L’OHADA : un exemple de Convergences / Convergence Professionnelle : des normes et des pratiques bien communes ?

L’OHADA : un exemple de Convergences
Convergence Professionnelle : des normes et des pratiques bien communes
?

Mamadou I. KONATE
Avocat Associé
JURIFIS CONSULT



Introduction générale

Face à l'universalisation des marchés et à la libéralisation des échanges, les pays africains n'ont pas vraiment le choix.

Soit ils avançaient en rang disperser et subissaient les foudres de l'économie de marché et de la mondialisation, soit ils acceptaient de s'adapter en se regroupant pour former de grands ensembles dans l'espoir de rester dans la course.

C'est cette volonté de coopération qui a conduit certains Etats africains depuis quelques années à se regrouper au sein de l’OHADA pour défendre les intérêts qui leurs sont communs, afin d’encourager l'initiative économique et la fiabilité des normes juridiques des Etats membres.

En effet, les opérateurs économiques étrangers ou même nationaux et les investisseurs ne donnaient plus leur confiance au système juridique et judiciaire en place.

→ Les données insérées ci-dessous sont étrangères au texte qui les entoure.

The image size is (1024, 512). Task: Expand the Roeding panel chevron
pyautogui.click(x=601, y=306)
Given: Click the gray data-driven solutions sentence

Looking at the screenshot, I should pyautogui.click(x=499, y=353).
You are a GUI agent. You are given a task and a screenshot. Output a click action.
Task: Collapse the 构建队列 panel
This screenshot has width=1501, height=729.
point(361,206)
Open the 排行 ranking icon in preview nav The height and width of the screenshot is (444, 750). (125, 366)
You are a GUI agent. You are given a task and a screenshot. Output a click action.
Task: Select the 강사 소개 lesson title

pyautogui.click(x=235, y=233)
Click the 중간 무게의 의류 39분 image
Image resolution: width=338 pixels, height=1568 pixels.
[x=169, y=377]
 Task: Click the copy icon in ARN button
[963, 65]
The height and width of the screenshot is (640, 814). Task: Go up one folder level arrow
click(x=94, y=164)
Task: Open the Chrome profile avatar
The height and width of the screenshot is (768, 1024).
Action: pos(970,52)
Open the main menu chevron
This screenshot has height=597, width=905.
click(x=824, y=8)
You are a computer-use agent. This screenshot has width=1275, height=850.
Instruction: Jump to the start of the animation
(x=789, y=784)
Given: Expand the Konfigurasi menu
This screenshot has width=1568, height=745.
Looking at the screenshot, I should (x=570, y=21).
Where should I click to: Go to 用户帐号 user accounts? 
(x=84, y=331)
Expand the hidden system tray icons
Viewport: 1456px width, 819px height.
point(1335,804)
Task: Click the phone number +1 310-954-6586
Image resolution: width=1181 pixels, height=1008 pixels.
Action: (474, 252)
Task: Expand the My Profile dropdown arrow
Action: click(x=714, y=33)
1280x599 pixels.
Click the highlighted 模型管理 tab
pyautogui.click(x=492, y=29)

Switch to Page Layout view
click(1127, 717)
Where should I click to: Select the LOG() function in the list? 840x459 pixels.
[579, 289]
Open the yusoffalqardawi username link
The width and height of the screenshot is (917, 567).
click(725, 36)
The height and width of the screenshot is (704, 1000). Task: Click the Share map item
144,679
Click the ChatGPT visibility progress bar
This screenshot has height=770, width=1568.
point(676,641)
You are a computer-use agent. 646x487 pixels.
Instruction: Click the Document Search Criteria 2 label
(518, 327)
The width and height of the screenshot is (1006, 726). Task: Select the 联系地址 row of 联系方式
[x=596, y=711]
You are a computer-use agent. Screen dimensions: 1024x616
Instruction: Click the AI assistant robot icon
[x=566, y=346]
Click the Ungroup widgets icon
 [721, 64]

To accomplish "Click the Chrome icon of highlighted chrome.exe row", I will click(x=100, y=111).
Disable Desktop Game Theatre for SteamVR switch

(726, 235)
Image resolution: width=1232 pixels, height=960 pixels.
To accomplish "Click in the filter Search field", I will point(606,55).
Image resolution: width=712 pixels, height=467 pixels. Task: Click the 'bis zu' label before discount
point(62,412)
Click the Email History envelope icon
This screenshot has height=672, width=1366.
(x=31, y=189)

L'Organisation pour l'Harmonisation en Afrique du Droit des Affaires (OHADA) s’est donc fixée comme principal objectif non seulement de faciliter l’activité des entreprises pour relancer l’économie, mais également d’apporter une réponse adaptée à l'insécurité juridique et judiciaire qui constituait un obstacle majeur à l’attrait de ces investisseurs .

L'insécurité juridique était pendant longtemps matérialisée par le caractère vétuste de la règlementation en vigueur : nombreuses étaient ces lois qui dataient d'époques très lointaines et ne répondaient plus aux questions issues de contextes économiques ayant manifestement évolués.

Dans la plupart des Etats parties, très peu de réformes ont été entreprises jusqu'alors, chaque État légiférant sans tenir vraiment compte de la législation de son ou ses voisins ou ceux qui appartiennent à la même communauté financière et/ou économique. A cela s'ajoute l'énorme difficulté pour les justiciables comme pour les professionnels du droit et d’autres de connaître les textes juridiques applicables.

La corruption de tout le système judiciaire, l'imprévisibilité des tribunaux, l'absence de publication des décisions de justice, des décisions judiciaires contestables, des décisions en délibérées depuis plusieurs années, l'accueil des moyens dilatoires, les renvois à répétition, la lenteur des procédures, les difficultés d'exécution des décisions de justice, des législations disparates, hétérogènes et contradictoires, l'inadaptation des législations à l'évolution des affaires, la saturation des tribunaux avec des moyens matériels limités, la faible rémunération et le manque de formation des magistrats et auxiliaires de justice, et la liste est loin d'être close, ont laissé s'installer sur le continent une réelle insécurité juridique et judiciaire empêchant toutes activités économiques sérieuses.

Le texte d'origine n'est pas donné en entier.